What if we can begin to understand and interact with the star mole, the spider, the snake? What if we can create AI that mimics the way a bird flies - and not just by putting a big piece of metal in the sky but actually “feeling” the micro-air currents and modifying the shape of wings? What if we can create intelligences to feel vibrations the way bugs do? To understand the dynamics and motions of the ocean like a fish? To feel electric signals like a shark?
This isn’t just about communicating with other species (although that is interesting too, e.g., “Towards understanding the communication of sperm whales”) but it’s more about creating AIs that interact with worlds we can’t understand: A theoretical AlphaFish would "feel" the ocean currents. AlphaSpider would "sense" the web’s vibrations.

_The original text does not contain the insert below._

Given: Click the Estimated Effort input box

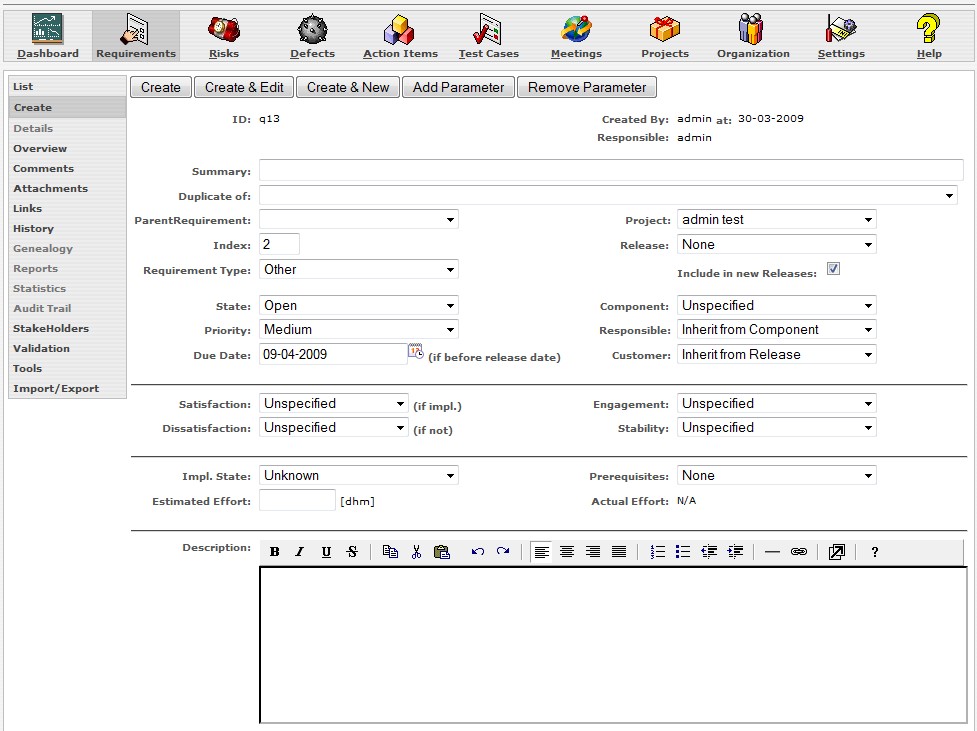Looking at the screenshot, I should 297,500.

AlphaSnake could "smell" heat…
Reading Yong I can’t help but feel that the animal Umwelten and the physical stimuli they tap into present entire new worlds of engineering potential. People often talk about how “the low hanging fruit of innovation” is over, but it’s impossible to read about animal biology and feel like we are even close to a technological frontier. Look at an ant, a bird, a worm - we can only dream about this level of technology and it’s only now that we start to have the tools to unfold its layers.

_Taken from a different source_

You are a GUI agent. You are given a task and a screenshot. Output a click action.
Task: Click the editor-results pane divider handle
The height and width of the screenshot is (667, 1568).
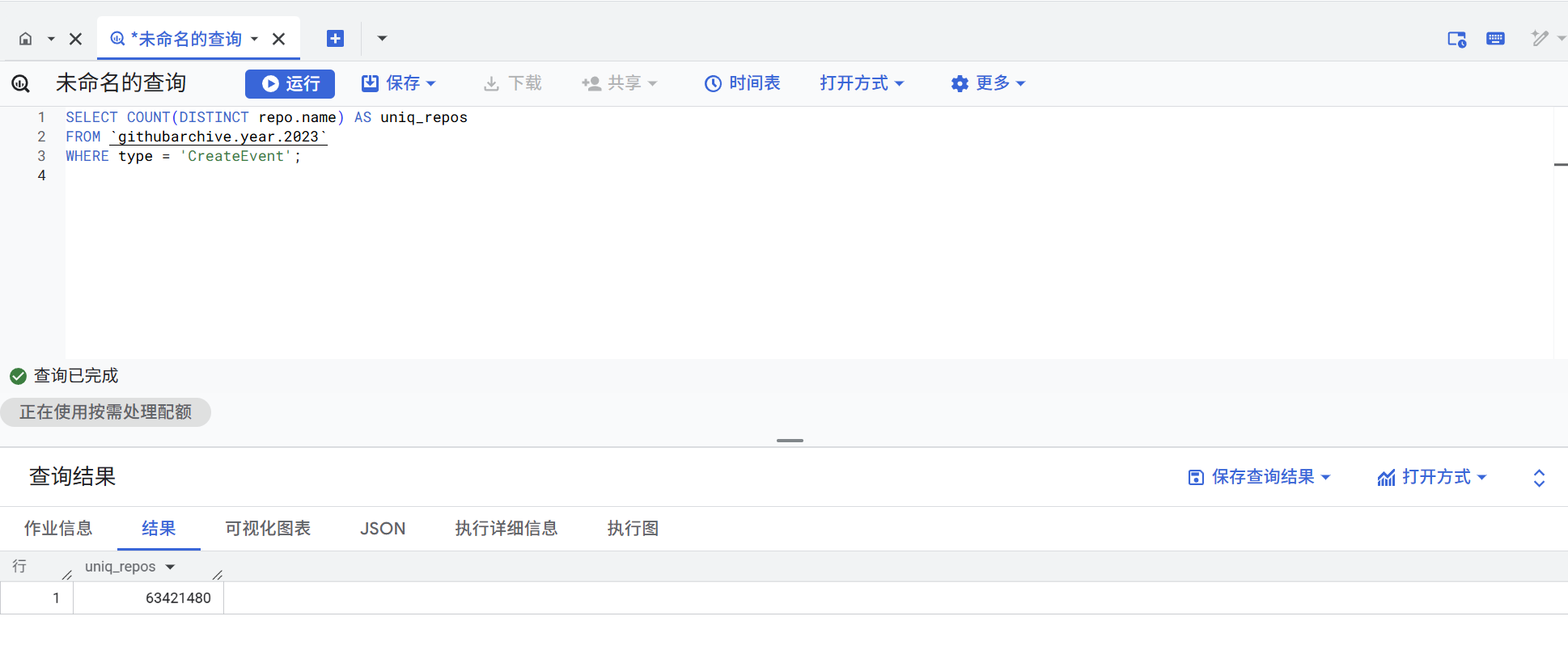pyautogui.click(x=790, y=441)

There is a quote from Ted Chiang’s story, “The Great Silence,” where the parrot narrator tells humans to look more closely at nature:
The humans use Arecibo to look for extraterrestrial intelligence. Their desire to make a connection is so strong that they’ve created an ear capable of hearing across the universe.
But I and my fellow parrots are right here. Why aren’t they interested in listening to our voices?
There is so much for us to learn just by looking at the world around us... I’ll close with a quote from Yong’s book that captures the opportunity:
This ability to dip into other Umwelten is our greatest sensory skill. [Humans are] the only creature capable of knowing what the others [animals are] sensing and, perhaps, the only one who might care. A bogong moth will never know what a zebra finch hears in its song, a zebra finch will never feel the electric buzz of a black ghost knifefish, a knifefish will never see through the eyes of a mantis shrimp, a mantis shrimp will never smell the way a dog can, and a dog will never understand what it is like to be a bat. We will never fully do any of these things either, but we are the only animal that can even come close. We may not ever know what it is to be an octopus, but at least we know that octopuses exist, and that their experiences differ from ours. Through patient observation, through the technologies at our disposal, through the scientific method, and, above all else, through our curiosity and imagination, we can try to step into their worlds. We must choose to do so, and to have that choice is a gift. It is not a blessing we have earned, but it is one we must cherish.